====== Data extracts

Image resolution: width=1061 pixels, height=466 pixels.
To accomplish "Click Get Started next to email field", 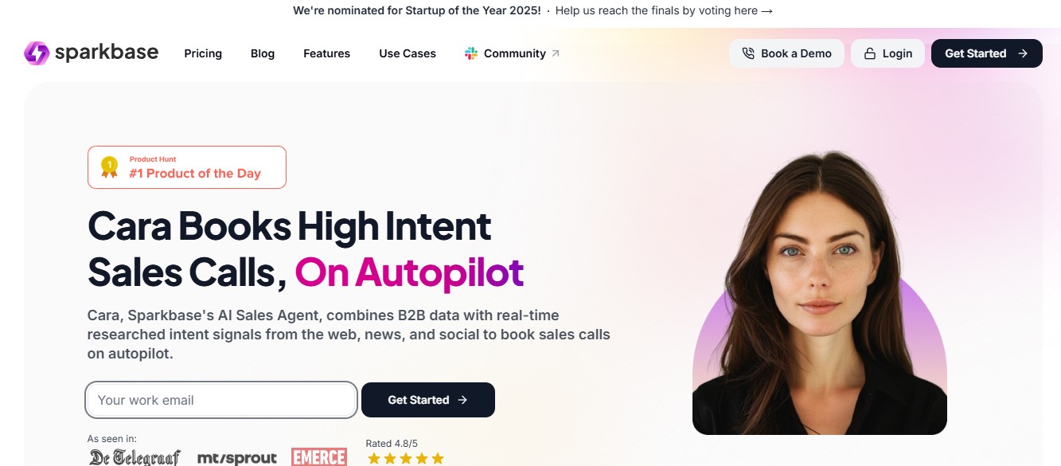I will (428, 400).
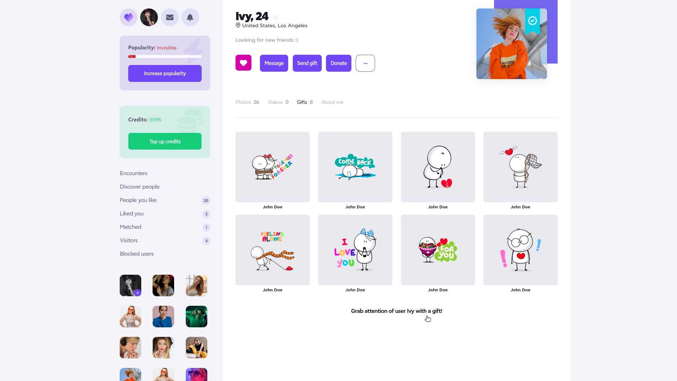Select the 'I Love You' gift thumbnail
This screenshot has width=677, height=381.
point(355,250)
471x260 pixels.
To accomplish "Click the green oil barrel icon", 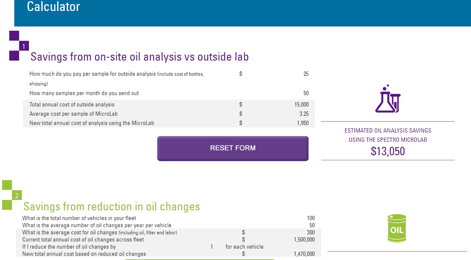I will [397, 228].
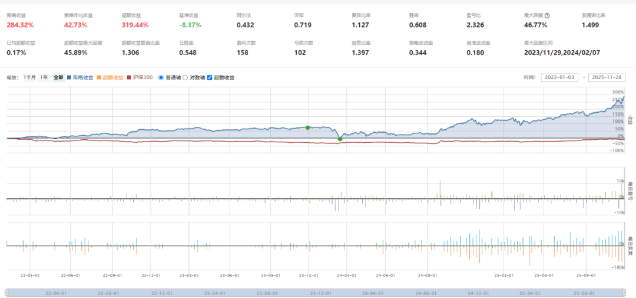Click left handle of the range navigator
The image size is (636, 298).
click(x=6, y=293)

============

### About this exercise:
Gather all lines of the records that include the word "pixels".

### Result for this task:
Image resolution: width=1061 pixels, height=466 pixels.
471x260 pixels.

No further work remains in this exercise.